Review: The Passage of Power, Robert A. Caro

Rating: 6 out of 5

Mr Caro’s next instalment in the Years of Lyndon Johnson is spectacular. The powerful master of the Senate, as he was in the prior volume, turns into a powerless vice president who is excluded from power—that is, until that famous day in November 1963 when the vice president was made president by the bullets of an assassin. The author details this journey and the first weeks of the presidency in immaculate detail. However, there is a big difference with respect to the LBJ we have met thus far: here, at least after November 1963, we are presented with a man who shows the best that he can do in the most difficult times.

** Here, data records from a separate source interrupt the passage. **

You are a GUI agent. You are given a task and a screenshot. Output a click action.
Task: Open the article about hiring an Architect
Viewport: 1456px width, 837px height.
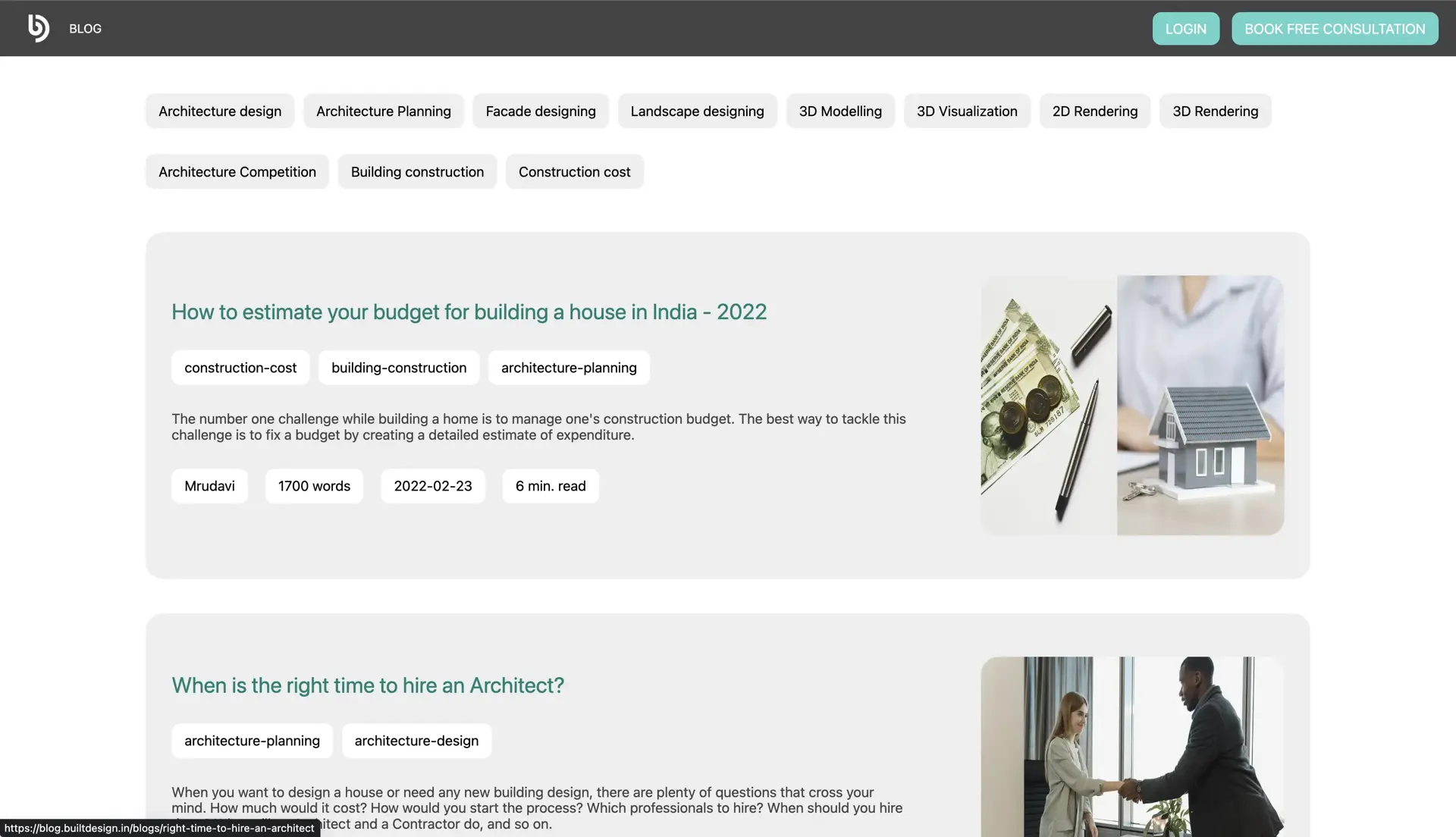[x=367, y=685]
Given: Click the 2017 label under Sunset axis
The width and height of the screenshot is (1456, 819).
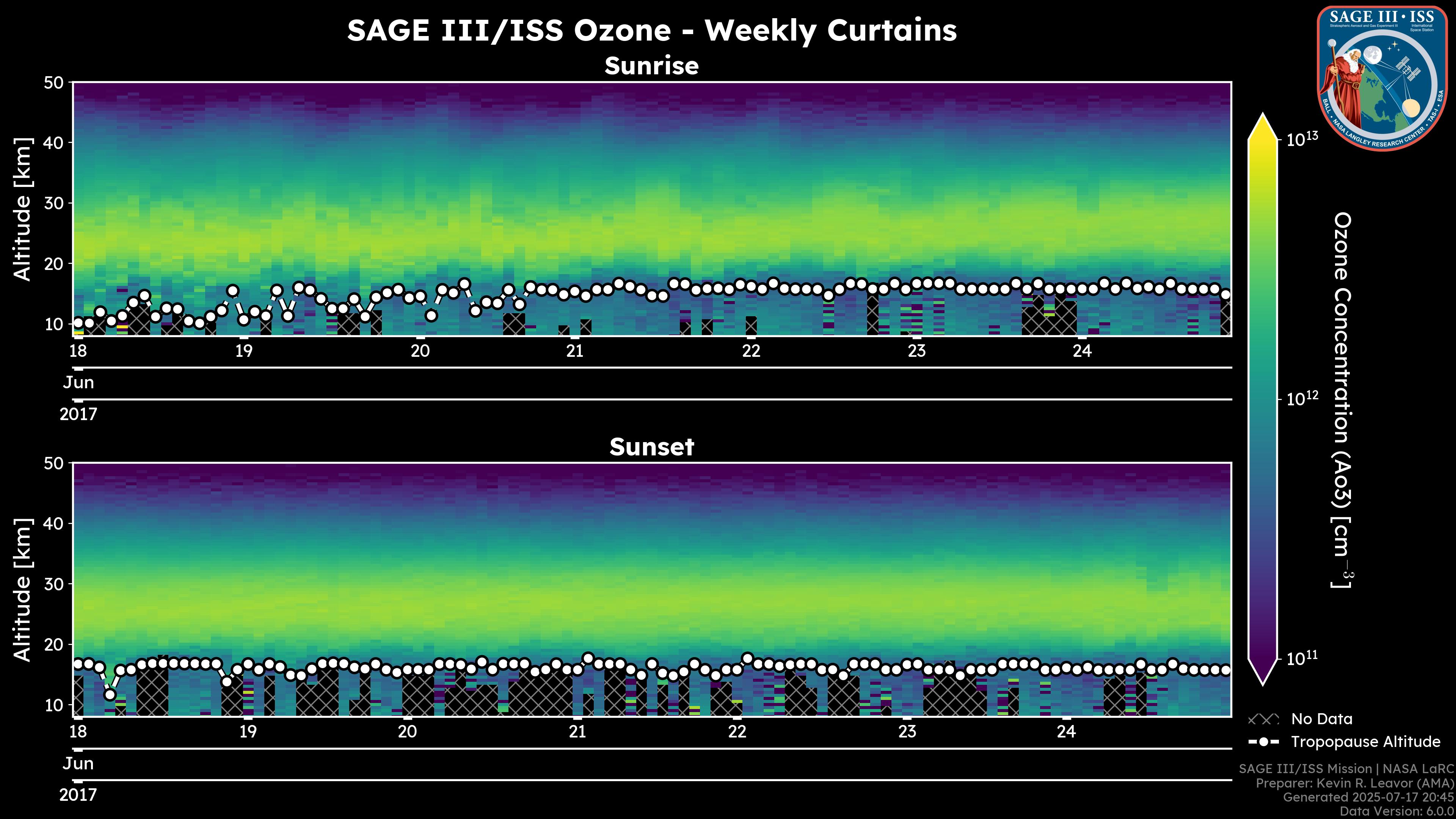Looking at the screenshot, I should 78,795.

That does not last long, however. In the best case, that period maybe lasts for a few months. And, starting with the run-up to the 1960 presidential election which forms the earliest part of this book, the reader sees far more of the typical anti-hero LBJ. This should not be surprising. What is surprising—perhaps—is the prevarication that allowed JFK to take the lead and to destroy LBJ’s hopes of being the front-runner on the 1960 ticket. Yet, this is one of the most common human traits of all the things LBJ is described doing—it might be one of the easiest emotions to understand and support for we see LBJ afraid of reaching for the thing he always wanted to reach for when he could have got it.

This passes. Even Mr Caro’s immense research was unable to exactly detail the events that led to JFK offering and LBJ accepting the vice president’s position on the ticket, so it is unlikely anyone else can reveal this now. Yet, these chapters illuminate other parts of the future president’s character. In addition, this episode and much of the rest of the book, is coloured by the animosity between Robert F Kennedy and LBJ—and it seems that this mutual hatred is also why the exact events leading up to JFK and LBJ campaigning together will remain unknown.

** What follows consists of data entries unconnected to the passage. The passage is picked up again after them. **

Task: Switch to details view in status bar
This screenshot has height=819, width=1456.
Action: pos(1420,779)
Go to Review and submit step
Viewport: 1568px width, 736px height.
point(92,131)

This mutual hatred is only one of the several tangents that Mr Caro provides in this book. There are fairly developed overviews of most of JFK’s staff along with extensive descriptions of the Cuban missile crisis—even though, or, rather, especially, because LBJ was excluded from it and the manner of his exclusion. These tangents do not, however, cover LBJ’s business endeavours in any great detail and it seems that these will be presented in the final volume.

What struck me most about this was the upbeat and solid tone that the author was able to take towards LBJ. This was only made possible by the person, who (ab-)used every other position of power in ways that kept him, even in the service of righteous causes, at best in the grey. In this work, however, the guarded front that the President had to keep up after November 1963 also gives us the best of a complex man. This was worth the wait.